To review and recommend authenticity systems.

Description of work and role of partners

The revised OAIS defines Authenticity as the degree to which a person (or system) regards an object as what it is purported to be. Authenticity is judged on the basis of evidence. Much of this evidence consists of Provenance Information which is the information that documents the history of the Content Information. This information tells the origin or source of the Content Information, any changes that may have taken place since it was originated, and who has had custody of it since it was originated. The archive is responsible for creating and preserving Provenance Information from the point of Ingest; however, earlier Provenance Information should be provided by the Producer. Provenance Information adds to the evidence to support Authenticity.

In addition the fixity is also important to ensure that the bit sequences have not been changed where they should not have been. In some cases the data will have to be Transformed. OAIS points out that where the transformation is irreversible then one can define Transformational Information Property: An Information Property whose preservation is regarded as being necessary but not sufficient to verify that any Non-Reversible Transformation has adequately preserved information content. This could be important as contributing to evidence about Authenticity. Such Information Properties will need to be associated with specific Representation Information, including Semantic Information, to denote how they are encoded and what they mean. (The term ‘significant property’, which has various definitions in the literature, is sometimes used in a way that is consistent with its being a Transformational Information Property).

Provenance may reasonably [16] be divided into what we might term Technical Provenance – things that, for example, are recorded fairly automatically by software. This must be supplemented by Non-technical Provenance, by which we mean, for example, the information about the people who are in charge of the Content Information – the people who could perhaps fake the other PDI. In other words in order to judge whether we can trust the multitude of information that surrounds the Content Information, we must be able to judge whether we trust the people who were responsible for collecting it, and who may perhaps have been able to fake it.

Task 2410 Review of Authenticity systems

This task will:

  • Review work on authenticity and ways in which provenance, fixity and context are recorded by partners. This will include reviews on theoretical work on Provenance [14] as well as attempts at integrated models [15]. In addition techniques [11] ensuring that the bits have not been tampered with will be investigated
  • Evaluate the methodology for authenticity as delineated by CASPAR and InterPARES [17] as based on OAIS

Effort will be dedicated to a more complete definition of the interaction among the various components of the preservation systems with specific reference to their accuracy and reliability with reference to the procedures and processes related to the authenticity protocols as identified by CASPAR project on the basis of InterPARES concepts and OAIS models. These concepts and methods will be investigated in the other domains present in the network to identify the basis on which they can be applied and developed (specifically the methodology for setting protocols for authenticity and defining specific steps).

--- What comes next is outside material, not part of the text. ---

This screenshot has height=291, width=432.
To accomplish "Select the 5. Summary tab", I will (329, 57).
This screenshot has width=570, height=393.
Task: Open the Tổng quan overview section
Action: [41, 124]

The issue of Transformational Information Properties will be also investigated with reference to the level of granularity required to ensure integrity and identity (important for authenticity) in the transfer from the digital objects creators to the repositories for preservation.

The main effort will be dedicated to the processes of collecting evidence about authenticity, the automation required and the ability to track information and components available in the lifecycle of digital resources. Further investigation, as part of the general methodology and conceptual framework for authenticity, will include:

1. creation of a consistent terminology and definitions, generally accepted and well understood beyond the professional communities involved in the preservation environment (but even there it lacks a cross-domains perspective): the definitions related to the attributes of preservation are not clearly expressed and present dangerous ambiguities with respect to the authenticity goals [44]. New terms (i.e. significant properties) are often required and used but do not necessarily contribute to the solution.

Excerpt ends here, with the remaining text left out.